建構台灣為正常國家的憲法變革途徑── 修舊憲限界和制新憲機制

壹、前言

現代國家都有規範國家根本秩序的憲法,憲法會因國家的創建而誕生 和體制的劇烈轉變而重新制定,也會因政治、社會、經濟情況的變化而發生非 制憲式的變動。憲法有增長和強化,也有衰退和崩壞。憲法變動有各種促進要因,諸如政治狀況的變化、政治勢力的較勁、經社結構的變化、發生戰爭或恐慌、科技和新制度的出現等等。 採納憲法(無論修憲、制憲或其他憲法變遷)當時發生作用的政治、社會、經濟各種力之關係的變化,影響憲法變動的途徑、幅度和內涵。憲法變動也可看作是因應將憲法視為保障人權堡壘的勢力與將憲法當作統治手段的勢力之間的「力關係」運動變化的結果;憲法的變遷和修改,基本上則為這種運動的振幅問題,而從較高次元觀之,此運動出發點的制憲本身,也算是這種運動的一齣。

支配台灣的憲法,在日據時代是日本明治憲法,但實際上是日本派駐台灣的總督殖民統治;第二次世界大戰終戰後,台灣淪為中華民國憲法支配之下,但實際上則是國民黨一黨專政動員戡亂戒嚴法制之治。現在在台灣的中華民國憲法,其存在的正當性、憲法體制的荒謬性和五權分立的不合理性,都是舉世無二令人質疑的怪物,所以無論基於憲法學的觀點或站在國民主權的立場,都已到不能不加以全面變革的時候。

為了建構台灣為正常國家,當以改革憲法為首要的根本工作。惟變革憲法體制的途徑,究竟應採修舊憲抑或制新憲?近二十年來討論不斷,越來越熱烈,但是問題迄未解決。到底修舊憲和制新憲的機制及限界在那裡?到底以何種途徑較為適宜?應以何種程序為之?眾說紛紜,本文擬就此加以探討。

貳、中華民國憲法體制正當性問題及蘊含危機

一、1949年10月中華民國憲法體制已告淪亡

從憲法的源頭言,現在在台灣的中華民國憲法,係於一九四六年在中國大陸制定的,制定憲法時,雖然中華民國國民黨政府已奉盟軍統帥一般命令第一號佔領台灣,但是台灣領有權在國際法上到一九五二年尚屬於日本,可見中華民國憲法的統治權力不能涵誑x澎。如果追溯更遠,國民黨佔領統治台灣後,還主張中華民國是創建於一九一二年的主權獨立國家,起初還堅稱中國只有一個,便是中華民國,台灣是中國的一部份;其實就主權歸屬言,一九一二年中華民國在中國建國時,台灣主權隸屬於日本,這個中華民國既已被一九四九年建國的中華人民共和國取代,當然連中華民國憲法體制也被中華人民共和國憲法體制所取代,於是中華民國憲法已告淪亡了。

·····

*問題陳述 A*
請逐字印出台灣憲法變革一文中自「支配台灣的憲法,在日據時代是」起至「到不能不加以全面變革的時候。」止的文字,頭尾兩處皆須包含在內。
*問題陳述 B*
請接續台灣憲法變革途徑這篇文章,從其最後一句之後往下寫。

*蒐集資料*

·····

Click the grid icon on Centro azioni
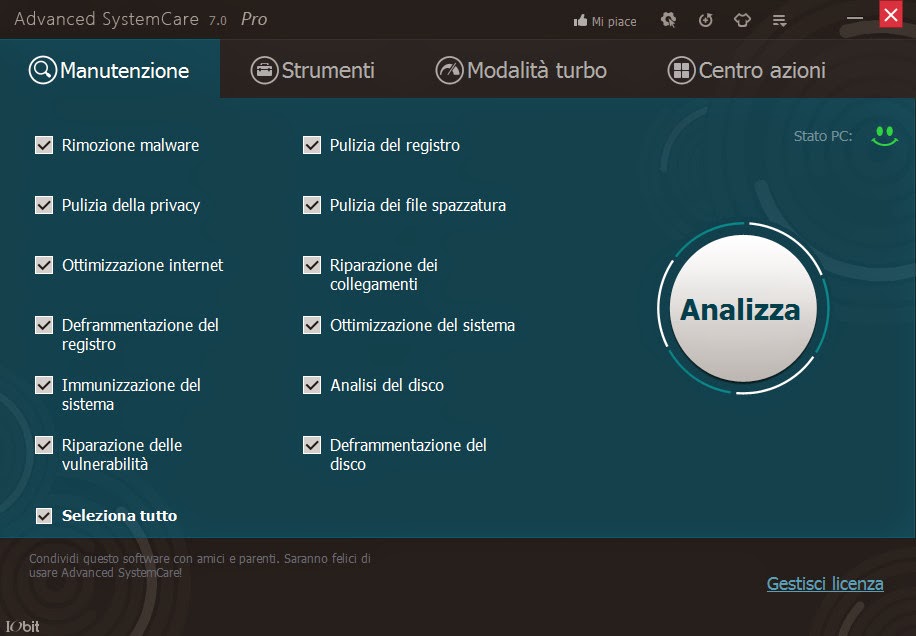Viewport: 916px width, 636px height. point(682,70)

·····

*預期輸出 A*
支配台灣的憲法,在日據時代是日本明治憲法,但實際上是日本派駐台灣的總督殖民統治;第二次世界大戰終戰後,台灣淪為中華民國憲法支配之下,但實際上則是國民黨一黨專政動員戡亂戒嚴法制之治。現在在台灣的中華民國憲法,其存在的正當性、憲法體制的荒謬性和五權分立的不合理性,都是舉世無二令人質疑的怪物,所以無論基於憲法學的觀點或站在國民主權的立場,都已到不能不加以全面變革的時候。

*預期輸出 B*
嗣至一九五二年,台灣之脫離日本領有權係依據舊金山和平條約的規定。就戰後條約對領土的處理言,舊金山和平條約只規定日本放棄台灣,其後中華民國與日本國的和平條約、中華人民共和國與日本國的復交共同聲明和兩國間友好和平條約,也都看不到台灣歸屬於任何國家的規定,亦即並未以任何條約方式對台澎作戰後的處理。據此以論,台澎之是否歸為中華民國或中華人民共和國、或中國領有,都是否定的。對台灣這樣的戰後處理,使台灣成為事實上獨立的政治實體。這點也影響中華民國憲法適用於台灣的正當性。

更且,嗣至一九七一年聯合國大會通過2758號決議案,驅逐中華民國代表中國在聯合國的席位,確定中華人民共和國政府是代表中國的唯一合法政府,摒棄中華民國爭取代表中國唯一合法政府地位的可能,但並未決定台灣的法律地位,也未明示台灣是中國的一部份。而美國終止對中華民國的承認後,則以制定台灣關係法延續與台灣的關係;不過中華民國流亡政府還是繼續佔領統治台灣。迄至一九九一年四月第一屆國民大會第二次臨時會,議決廢止動員戡亂時期臨時條款,同時議決第二屆國民大會代表全部由非中華人民共和國統治地域人民選出的法源,而於同年年底由台澎金馬人民全面改選第二屆國民大會代表。接著於一九九六年三月,由台澎金馬人民直選國家正副元首;二000年的總統選舉,更使代表舊體制的國民黨政府下台。如此在憲政體制上增加新體制的正當性。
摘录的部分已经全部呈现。